● Extracted material:

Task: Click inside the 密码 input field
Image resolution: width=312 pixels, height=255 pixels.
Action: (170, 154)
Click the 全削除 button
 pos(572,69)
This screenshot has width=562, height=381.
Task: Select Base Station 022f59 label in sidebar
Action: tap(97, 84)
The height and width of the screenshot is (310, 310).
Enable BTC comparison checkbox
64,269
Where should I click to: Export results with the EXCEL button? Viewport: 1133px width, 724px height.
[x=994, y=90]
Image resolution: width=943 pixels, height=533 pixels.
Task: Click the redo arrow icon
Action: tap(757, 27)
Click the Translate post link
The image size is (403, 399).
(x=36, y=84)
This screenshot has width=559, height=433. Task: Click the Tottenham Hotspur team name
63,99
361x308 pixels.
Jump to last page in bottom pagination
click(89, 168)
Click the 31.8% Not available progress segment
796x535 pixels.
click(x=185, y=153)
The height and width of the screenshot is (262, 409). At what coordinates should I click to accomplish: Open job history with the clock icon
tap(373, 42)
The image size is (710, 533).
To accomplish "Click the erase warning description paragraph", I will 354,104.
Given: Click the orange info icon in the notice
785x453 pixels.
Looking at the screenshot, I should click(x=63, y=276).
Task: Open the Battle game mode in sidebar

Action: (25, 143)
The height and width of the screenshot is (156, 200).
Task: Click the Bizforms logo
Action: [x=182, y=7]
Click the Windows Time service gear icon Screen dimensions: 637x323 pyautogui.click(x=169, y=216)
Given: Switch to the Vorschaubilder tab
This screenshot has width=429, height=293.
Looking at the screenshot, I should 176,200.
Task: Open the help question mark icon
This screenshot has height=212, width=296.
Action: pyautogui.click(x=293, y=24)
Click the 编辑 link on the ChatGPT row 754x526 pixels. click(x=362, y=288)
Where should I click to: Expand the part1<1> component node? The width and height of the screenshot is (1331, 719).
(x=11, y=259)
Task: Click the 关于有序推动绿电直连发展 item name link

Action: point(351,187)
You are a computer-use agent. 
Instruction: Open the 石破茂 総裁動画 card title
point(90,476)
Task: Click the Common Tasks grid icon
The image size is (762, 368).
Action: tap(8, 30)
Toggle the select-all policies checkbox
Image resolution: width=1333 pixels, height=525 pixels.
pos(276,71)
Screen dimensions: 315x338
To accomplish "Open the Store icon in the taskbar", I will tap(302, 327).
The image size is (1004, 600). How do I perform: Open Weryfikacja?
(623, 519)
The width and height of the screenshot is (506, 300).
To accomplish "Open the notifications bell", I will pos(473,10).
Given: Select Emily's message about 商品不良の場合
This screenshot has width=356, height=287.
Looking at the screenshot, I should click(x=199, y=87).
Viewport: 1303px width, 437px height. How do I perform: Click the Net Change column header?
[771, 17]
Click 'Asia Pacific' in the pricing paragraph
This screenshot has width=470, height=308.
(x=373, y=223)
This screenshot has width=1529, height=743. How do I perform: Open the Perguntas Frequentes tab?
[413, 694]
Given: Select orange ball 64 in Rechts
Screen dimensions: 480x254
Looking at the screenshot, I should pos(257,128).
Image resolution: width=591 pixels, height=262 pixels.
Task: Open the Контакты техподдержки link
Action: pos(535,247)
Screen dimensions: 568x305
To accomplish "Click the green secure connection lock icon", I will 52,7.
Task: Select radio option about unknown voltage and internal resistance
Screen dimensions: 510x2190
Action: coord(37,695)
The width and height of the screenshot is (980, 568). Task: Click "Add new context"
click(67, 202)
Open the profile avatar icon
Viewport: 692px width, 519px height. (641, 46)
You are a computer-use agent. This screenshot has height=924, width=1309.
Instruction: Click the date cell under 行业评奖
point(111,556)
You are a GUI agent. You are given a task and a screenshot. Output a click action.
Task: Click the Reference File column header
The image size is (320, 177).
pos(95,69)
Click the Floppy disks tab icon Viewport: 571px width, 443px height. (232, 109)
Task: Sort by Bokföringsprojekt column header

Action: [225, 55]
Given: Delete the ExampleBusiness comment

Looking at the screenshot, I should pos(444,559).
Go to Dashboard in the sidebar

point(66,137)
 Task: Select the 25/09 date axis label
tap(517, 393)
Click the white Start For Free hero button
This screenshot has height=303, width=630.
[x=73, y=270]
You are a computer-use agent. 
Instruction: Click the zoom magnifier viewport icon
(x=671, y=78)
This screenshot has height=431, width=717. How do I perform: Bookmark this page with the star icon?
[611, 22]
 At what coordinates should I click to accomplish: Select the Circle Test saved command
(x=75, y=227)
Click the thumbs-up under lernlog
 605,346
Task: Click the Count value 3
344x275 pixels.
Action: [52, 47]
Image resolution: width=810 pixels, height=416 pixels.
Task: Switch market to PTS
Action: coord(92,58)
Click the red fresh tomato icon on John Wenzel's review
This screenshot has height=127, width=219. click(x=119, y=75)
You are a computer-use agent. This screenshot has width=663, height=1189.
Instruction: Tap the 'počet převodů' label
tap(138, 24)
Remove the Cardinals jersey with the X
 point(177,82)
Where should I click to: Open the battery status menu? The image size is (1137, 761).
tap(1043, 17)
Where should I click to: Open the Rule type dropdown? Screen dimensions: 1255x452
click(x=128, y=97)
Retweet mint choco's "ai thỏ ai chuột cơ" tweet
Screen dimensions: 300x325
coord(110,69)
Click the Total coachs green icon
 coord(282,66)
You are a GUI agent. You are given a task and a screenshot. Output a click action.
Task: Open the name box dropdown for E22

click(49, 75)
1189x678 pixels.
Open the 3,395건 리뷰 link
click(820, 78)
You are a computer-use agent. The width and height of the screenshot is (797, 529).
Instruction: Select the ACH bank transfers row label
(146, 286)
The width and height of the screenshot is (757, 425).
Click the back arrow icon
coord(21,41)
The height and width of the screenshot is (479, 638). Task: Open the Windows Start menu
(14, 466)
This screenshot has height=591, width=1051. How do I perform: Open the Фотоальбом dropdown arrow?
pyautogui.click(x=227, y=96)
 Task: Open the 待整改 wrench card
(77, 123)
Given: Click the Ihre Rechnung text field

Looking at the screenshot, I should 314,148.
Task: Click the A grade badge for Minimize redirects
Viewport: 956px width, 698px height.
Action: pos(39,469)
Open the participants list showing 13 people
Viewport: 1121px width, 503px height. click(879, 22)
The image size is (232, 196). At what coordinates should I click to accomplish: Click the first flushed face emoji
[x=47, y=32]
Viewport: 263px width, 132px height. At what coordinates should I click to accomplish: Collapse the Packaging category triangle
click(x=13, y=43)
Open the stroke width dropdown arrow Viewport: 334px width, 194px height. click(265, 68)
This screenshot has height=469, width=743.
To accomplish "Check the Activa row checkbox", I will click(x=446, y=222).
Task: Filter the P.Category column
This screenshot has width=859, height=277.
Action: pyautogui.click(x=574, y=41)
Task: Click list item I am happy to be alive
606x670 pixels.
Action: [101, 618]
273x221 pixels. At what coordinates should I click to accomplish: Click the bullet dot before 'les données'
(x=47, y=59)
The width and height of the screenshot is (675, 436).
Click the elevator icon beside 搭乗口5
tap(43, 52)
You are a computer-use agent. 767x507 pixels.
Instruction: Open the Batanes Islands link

● Aim of the exercise: For the string "about", report how many lines of the records contain it, giving the number only.

● Your response: 2